Any new vegan or prospective vegan I encounter, the first thing I urge them to do is to find some sort of community and support network, whether it is a forum or a social group or whatever works!

Counsellor – focussing on the positives

As I said, second year of uni wasn’t a great time for me. When I realised each of my conversations ended in my whining about myself to someone I cared about, I decided to give them a bit of breathing room and sign up for free counselling with the university.

I hated it, to be honest. I came out of each session feeling frustrated, as not only did the counsellor not give me solutions to my problems (which is not a counsellor’s job anyway), but she made me feel like I didn’t really have any problems and was just being melodramatic. A few weeks down the line though, I realised that was the most valuable thing she could have taught me. What happened was she kept asking me to tell her more about myself, and less about what I was unhappy with. My feelings were that I was there to talk about what I was unhappy about, but later down the line I realised the message she had been sending me was to think about the positive things about me and my life. It’s one of those things we all know in theory, but that few people put into practice.

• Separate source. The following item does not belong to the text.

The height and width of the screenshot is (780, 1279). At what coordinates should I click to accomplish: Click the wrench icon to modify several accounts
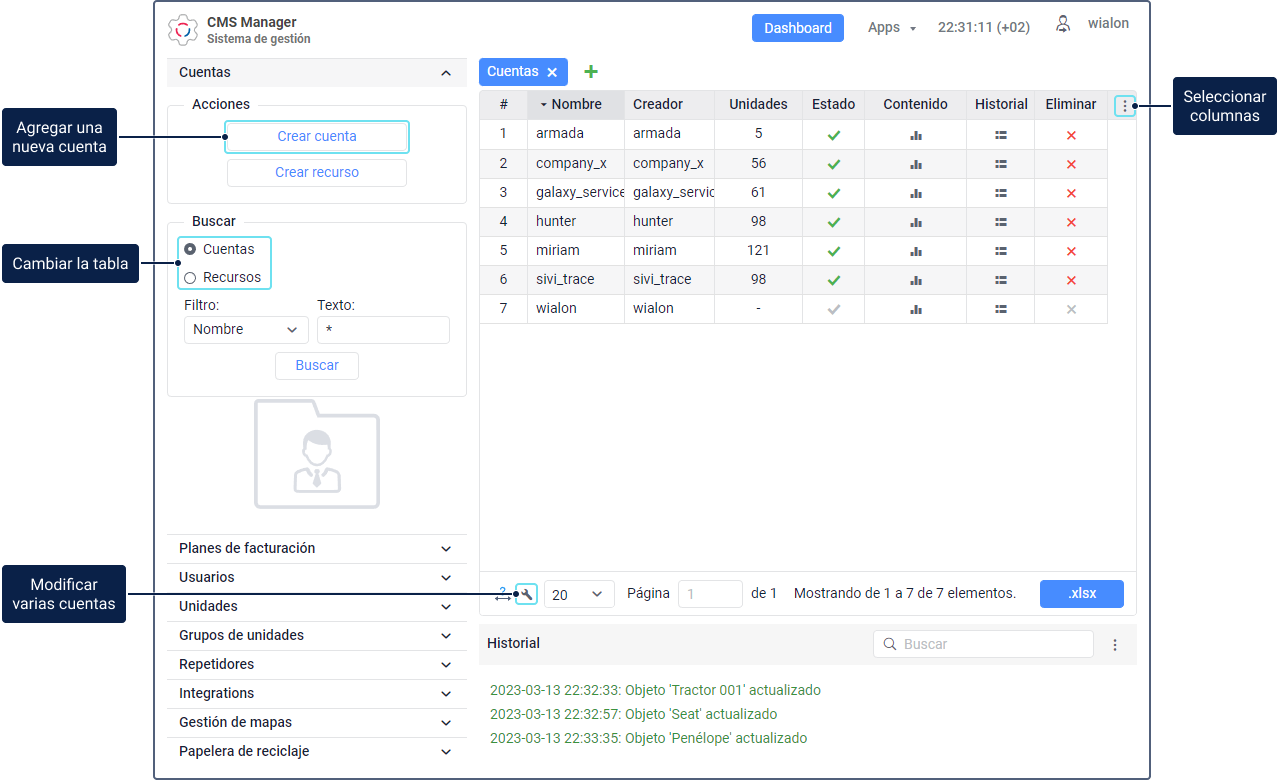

I know it’s not going to solve everyone’s problems, but it really was an important lesson for me, and is something I draw upon whenever I start feeling sorry for myself – and it’s part of the reason why I have my weekly Sunday thoughts posts. I remember the way she put it was, “All I know about you is that you’re not happy with XYZ – but I know there’s more to you than that, so tell me more about what makes you happy, what makes you you.”

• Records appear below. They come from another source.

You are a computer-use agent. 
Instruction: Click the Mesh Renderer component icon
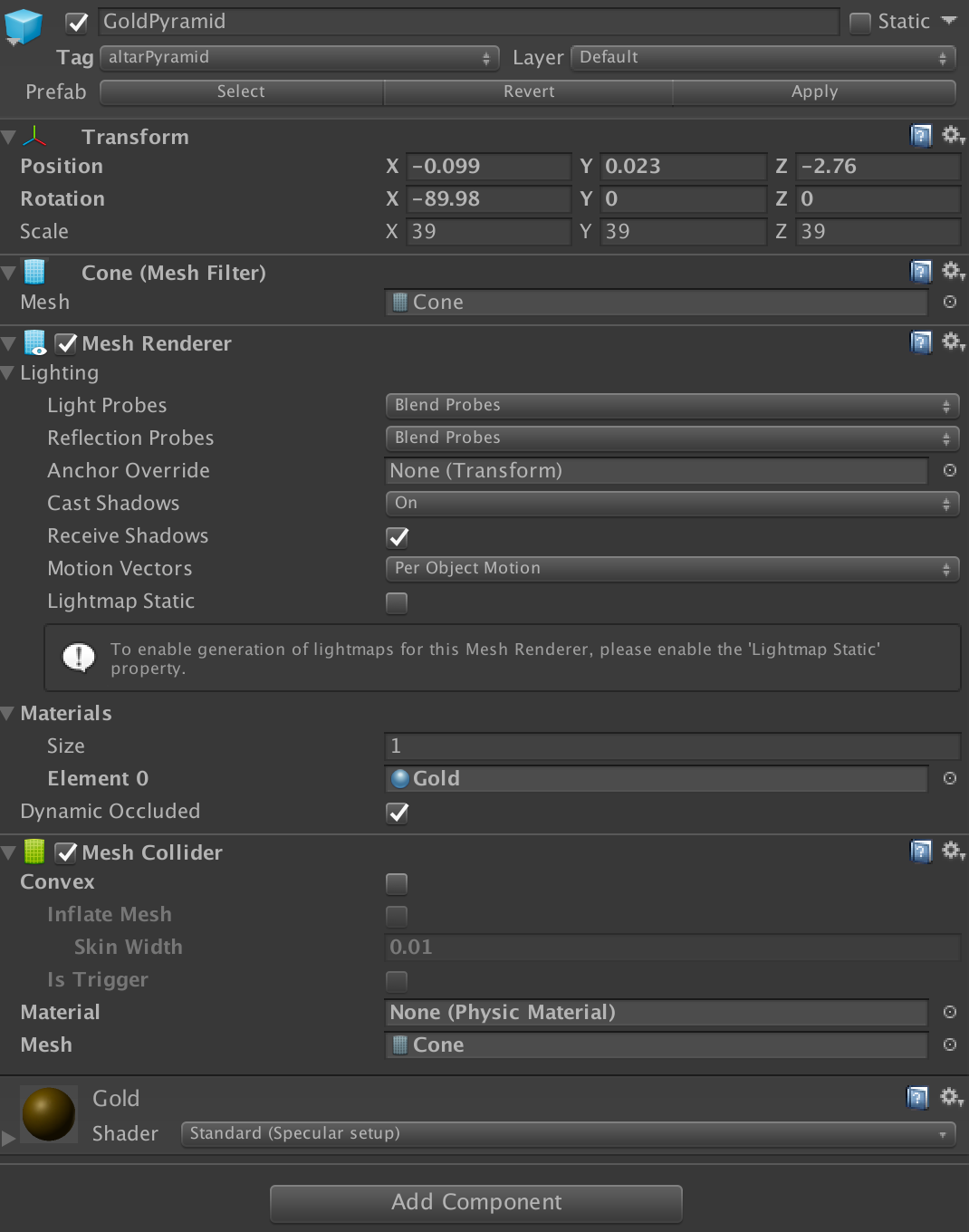[34, 343]
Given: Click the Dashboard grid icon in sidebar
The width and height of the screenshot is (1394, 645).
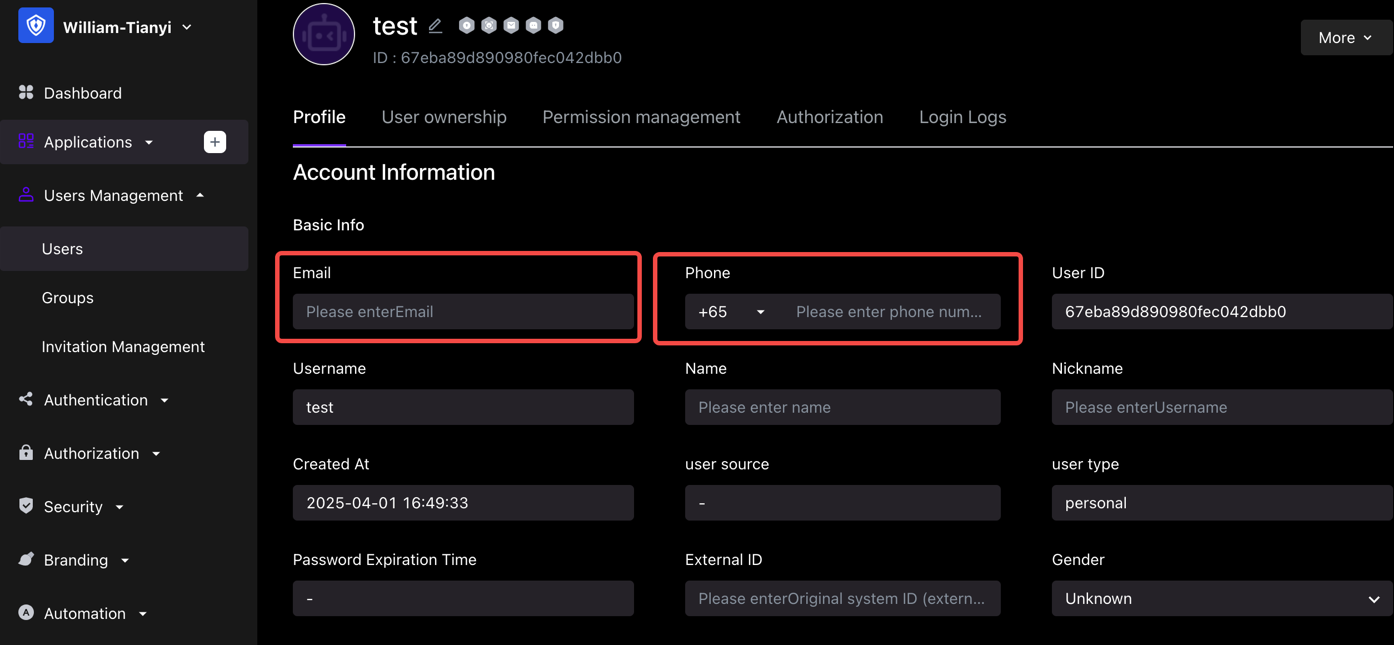Looking at the screenshot, I should (x=26, y=92).
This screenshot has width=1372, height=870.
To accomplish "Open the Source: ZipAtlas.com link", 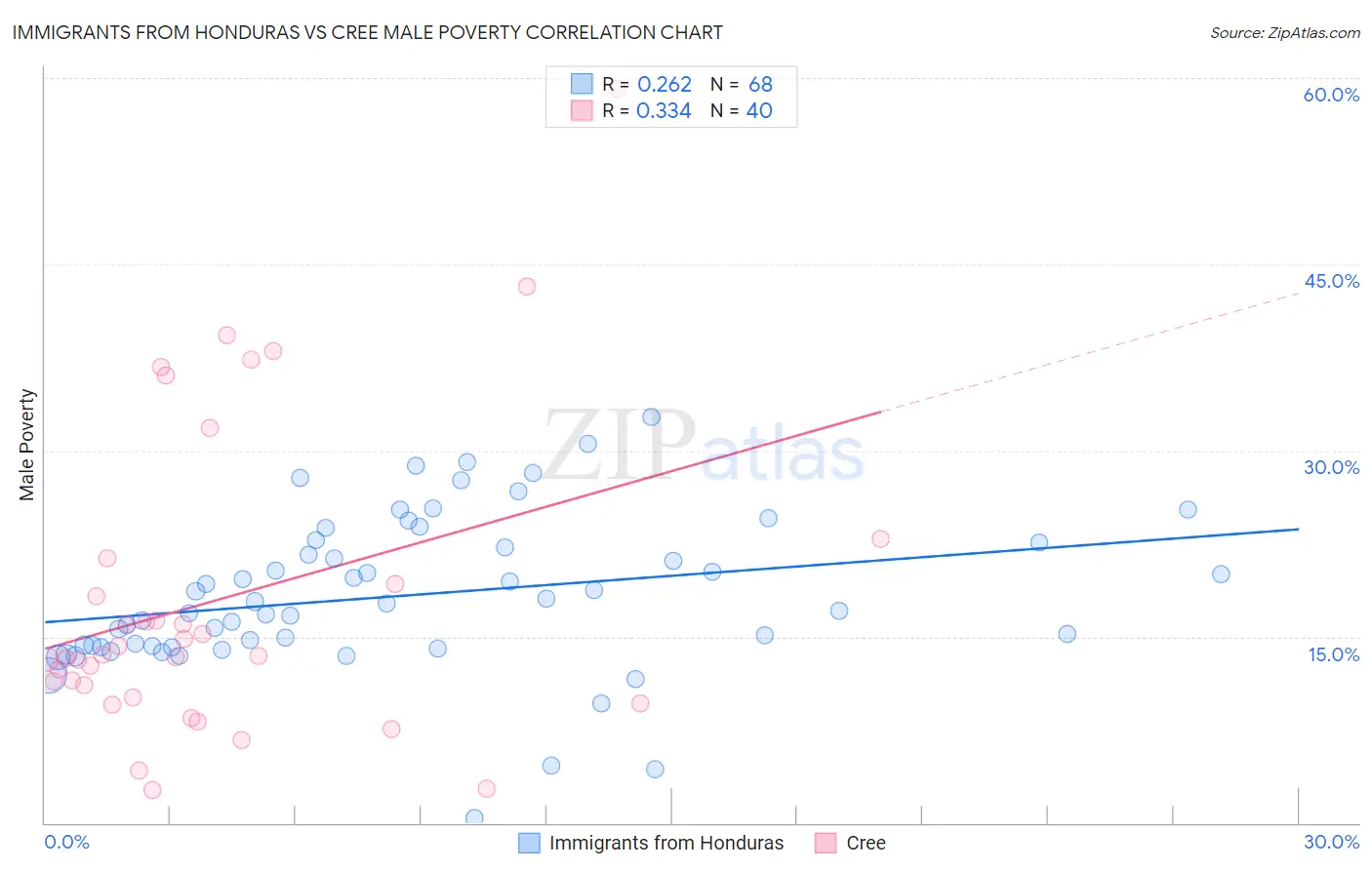I will (1285, 32).
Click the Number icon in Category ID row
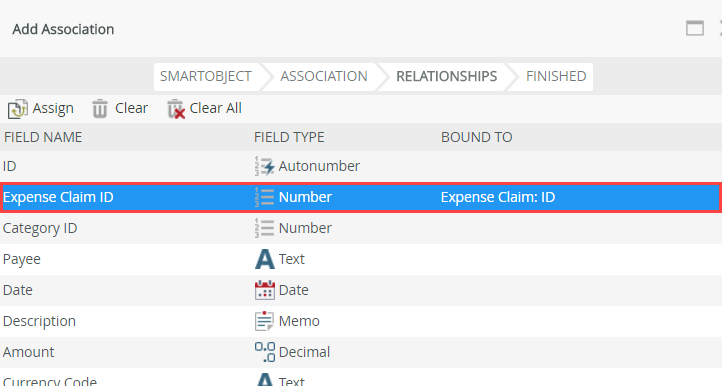722x386 pixels. coord(264,228)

Ben, Eilidh, Tommy, Todd, and pretty much all my friends – enjoying the little things in life

I have just singled those three out because I have lived with them and spent a lot of time with them. What stands out about them is that they do what they want, when they want to (wherever possibly, of course), which is something I sometimes don’t allow myself to do. We are fed so many rules and guidelines about being healthy, being productive, and being happy, that it’s so rare to find somebody eating what they want, waking up when they want, or watching what they want, just because they want to.

However, all my friends get a mention here because they are all very different and individual, and yet everyone is accepting of each other’s interests and supportive of them. I know a lot of people who get scorned for being at the gym “again” or “still” being vegan or not “loosening up” on their diet or refusing to drink or to stay out late. I am lucky to have a group of friends who are totally respectful of all of my choices. Whether I want to train, skip the gym, stay in, drink tea in a pub, or even if I wanted to stop being vegan, I never have any reason not to do what I believe is the right thing for me to do.

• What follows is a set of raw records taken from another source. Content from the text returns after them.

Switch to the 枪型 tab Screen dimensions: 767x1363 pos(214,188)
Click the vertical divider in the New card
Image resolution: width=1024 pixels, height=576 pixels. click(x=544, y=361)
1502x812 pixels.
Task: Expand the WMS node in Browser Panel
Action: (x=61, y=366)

There are undoubtedly dozens of people who should get a mention here, but all I wanted to highlight was a few key conversations and personalities that helped make me who I am today, and that keep me motivated and passionate.

Just to stop this post being too soppy, there is one more category I need to acknowledge:

The haters, naysayers, ignorants and disrespectfuls

Sometimes knowing what you don’t want is as good as knowing what you want.

I am one of the few girls most men will train with, one of the smallest people many people will train with, and probably the only vegan most people will encounter. Ignorant and disrespectful people are just dying for me to show some sort of inadequacy, so that they can bask in their imagined superiority. So I need to be stronger, smarter, faster, friendlier, happier, and just plain better.

We all have moments of self-doubt, loneliness, and exhaustion. Having amazing people in your life won’t stop those from happening, but they can make them a little more bearable. If I achieve nothing else in life, I would want to be an inspiration to someone like the people above have been to me (though preferably not in the last category!).

If you have anyone in your life, present or past, that you would like to acknowledge or thank, please do let me know in the comments because I would love to read what inspires you!